De manière largement consensuelle, le principal défi des prochaines élections européennes réside dans les réponses apportées pour poursuivre un projet qui n’a jamais été autant nécessaire afin de faire face aux nouveaux enjeux et menaces extérieures alors que ce projet n’a jamais été aussi difficile compte tenu des oppositions et divisions internes à l’Europe.

De manière plus polémique, tandis que Nathalie Loiseau joue la carte du rassemblement contre les partisans d’une autre Europe qui défait les solidarités de l’UE, Justine Lacroix, politiste, estime plus précisément qu’il ne faut pas confondre les oppositions à certaines politiques européennes et l’opposition au projet européen. De manière chaotique, se dessine un espace public européen en train d’émerger en fonction d’une part, des mobilisations des sociétés civiles : pressions citoyennes pour la transparence dans les négociations commerciales, pour le climat, contre la pêche électrique…. et d’autre part, des classes politiques : pression conservatrice contre les migrations…

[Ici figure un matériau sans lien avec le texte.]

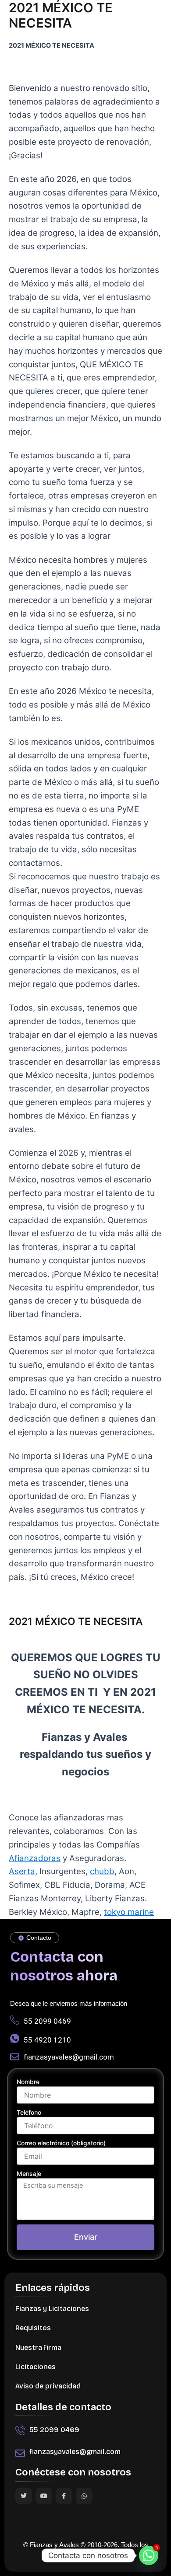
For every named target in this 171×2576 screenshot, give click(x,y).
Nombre (28, 2081)
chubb (102, 1871)
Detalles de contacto (63, 2407)
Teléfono (29, 2112)
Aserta (22, 1871)
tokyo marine (129, 1912)
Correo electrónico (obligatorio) (61, 2143)
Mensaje (29, 2173)
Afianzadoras (35, 1858)
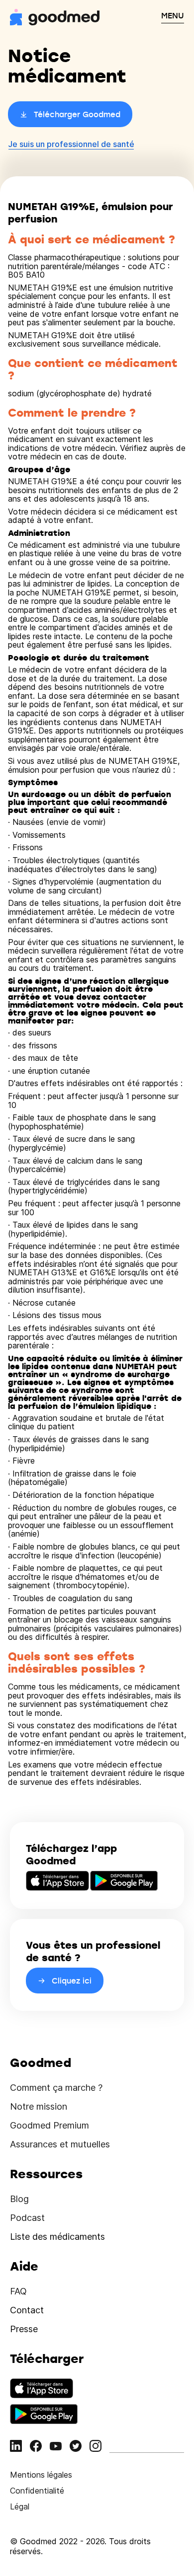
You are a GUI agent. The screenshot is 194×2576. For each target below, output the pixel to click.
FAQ (18, 2291)
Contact (27, 2310)
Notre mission (38, 2106)
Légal (19, 2506)
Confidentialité (37, 2491)
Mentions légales (41, 2475)
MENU (172, 15)
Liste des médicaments (57, 2236)
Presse (24, 2329)
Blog (19, 2199)
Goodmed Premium (49, 2125)
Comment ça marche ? (56, 2087)
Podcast (27, 2217)
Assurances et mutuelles (60, 2144)
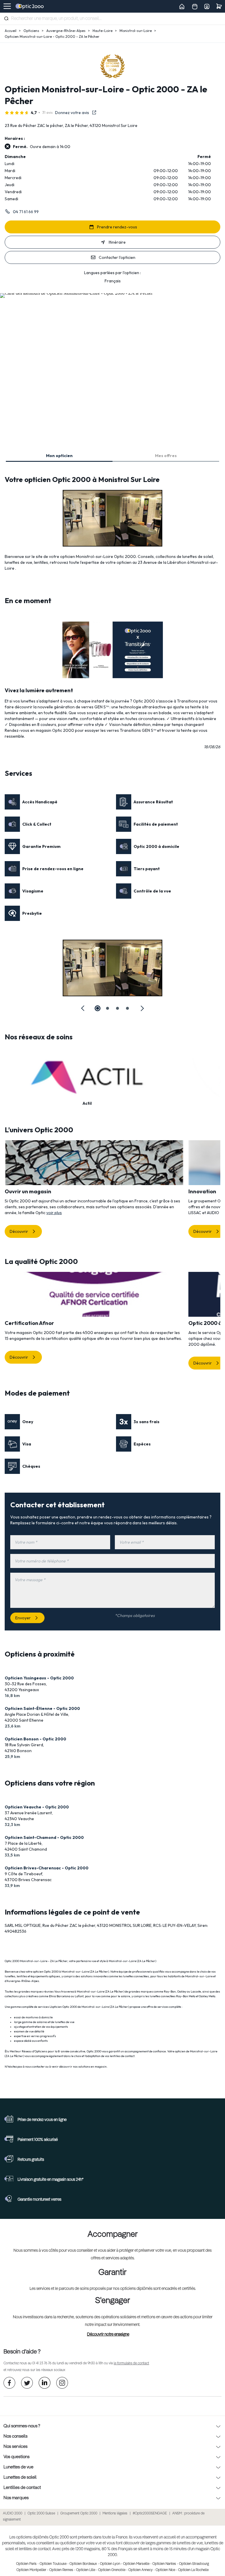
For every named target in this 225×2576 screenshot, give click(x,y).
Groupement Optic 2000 (78, 2513)
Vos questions (17, 2457)
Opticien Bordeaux (83, 2564)
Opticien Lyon (110, 2564)
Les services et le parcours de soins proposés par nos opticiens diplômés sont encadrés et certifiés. (113, 2289)
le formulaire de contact (131, 2363)
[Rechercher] (6, 18)
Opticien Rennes (61, 2570)
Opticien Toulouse (53, 2564)
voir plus (54, 1212)
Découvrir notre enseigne (108, 2334)
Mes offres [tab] (166, 455)
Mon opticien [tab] (59, 455)
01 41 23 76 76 (41, 2363)
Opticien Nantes (164, 2564)
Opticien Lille (85, 2570)
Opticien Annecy (140, 2570)
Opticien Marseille (136, 2564)
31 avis (47, 112)
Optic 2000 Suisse (41, 2513)
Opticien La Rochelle (193, 2570)
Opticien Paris (26, 2564)
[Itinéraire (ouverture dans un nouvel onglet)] (76, 293)
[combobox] (112, 19)
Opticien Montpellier (31, 2570)
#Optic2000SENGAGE (150, 2513)
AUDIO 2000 (12, 2513)
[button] (83, 1008)
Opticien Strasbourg (194, 2564)
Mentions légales (115, 2513)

Au final, selon Justine Lacroix, tout le monde veut plus d’Europe, mais pas avec le même modèle, ce qui constitue un conflit intégrateur finalement positif, permettant un débat plus ouvert qui sort de l’affrontement binaire entre pro et anti. La fin de l’impératif moral quant au soutien à l’Union européenne et ses politiques, c’est le début d’une véritable politisation de l’Europe, qui sache inclure ses oppositions.

Parler d’Europe, c’est passionnant lorsqu’il s’agit d’y penser un peu contre elle-même (discours trop techno) et beaucoup avec les autres (discussion civique et dialogue interculturel).